Required action: Up to and including the line with "Given: Click the", please set down the entries below exactly, starting from the first line.

Collected data:
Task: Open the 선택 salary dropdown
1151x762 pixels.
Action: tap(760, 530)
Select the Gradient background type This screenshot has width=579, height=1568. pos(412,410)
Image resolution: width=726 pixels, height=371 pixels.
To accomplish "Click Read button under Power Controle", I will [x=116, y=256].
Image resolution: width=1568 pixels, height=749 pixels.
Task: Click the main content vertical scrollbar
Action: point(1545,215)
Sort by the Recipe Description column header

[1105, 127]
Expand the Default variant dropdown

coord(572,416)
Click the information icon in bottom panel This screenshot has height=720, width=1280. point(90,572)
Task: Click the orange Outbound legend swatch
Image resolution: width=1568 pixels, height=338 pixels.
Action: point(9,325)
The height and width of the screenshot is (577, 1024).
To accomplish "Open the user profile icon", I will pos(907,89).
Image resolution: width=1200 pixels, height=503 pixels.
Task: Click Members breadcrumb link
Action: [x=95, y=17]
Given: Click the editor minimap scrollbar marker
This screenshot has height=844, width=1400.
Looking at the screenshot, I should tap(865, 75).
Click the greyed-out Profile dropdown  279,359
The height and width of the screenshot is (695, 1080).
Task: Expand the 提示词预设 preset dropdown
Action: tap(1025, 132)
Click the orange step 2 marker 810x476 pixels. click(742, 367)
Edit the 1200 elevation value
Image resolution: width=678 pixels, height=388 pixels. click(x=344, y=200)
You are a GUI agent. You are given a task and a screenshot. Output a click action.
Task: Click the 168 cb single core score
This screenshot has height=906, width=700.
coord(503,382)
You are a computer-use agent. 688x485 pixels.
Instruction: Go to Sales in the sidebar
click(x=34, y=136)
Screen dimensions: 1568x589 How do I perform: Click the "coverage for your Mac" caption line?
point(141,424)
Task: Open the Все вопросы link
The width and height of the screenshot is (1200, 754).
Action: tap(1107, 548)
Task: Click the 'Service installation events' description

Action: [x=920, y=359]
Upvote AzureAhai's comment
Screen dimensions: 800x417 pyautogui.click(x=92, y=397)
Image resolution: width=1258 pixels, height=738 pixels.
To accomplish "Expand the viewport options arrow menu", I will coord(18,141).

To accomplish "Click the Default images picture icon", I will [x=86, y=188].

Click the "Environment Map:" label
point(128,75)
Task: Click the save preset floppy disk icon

Response to this task:
Task: Open the 선택 salary dropdown
1151x762 pixels.
Action: tap(760, 530)
Select the Gradient background type This screenshot has width=579, height=1568. pos(412,410)
Image resolution: width=726 pixels, height=371 pixels.
To accomplish "Click Read button under Power Controle", I will [x=116, y=256].
Image resolution: width=1568 pixels, height=749 pixels.
Task: Click the main content vertical scrollbar
Action: point(1545,215)
Sort by the Recipe Description column header

[1105, 127]
Expand the Default variant dropdown

coord(572,416)
Click the information icon in bottom panel This screenshot has height=720, width=1280. point(90,572)
Task: Click the orange Outbound legend swatch
Image resolution: width=1568 pixels, height=338 pixels.
Action: point(9,325)
The height and width of the screenshot is (577, 1024).
To accomplish "Open the user profile icon", I will pos(907,89).
Image resolution: width=1200 pixels, height=503 pixels.
Task: Click Members breadcrumb link
Action: [x=95, y=17]
Given: Click the editor minimap scrollbar marker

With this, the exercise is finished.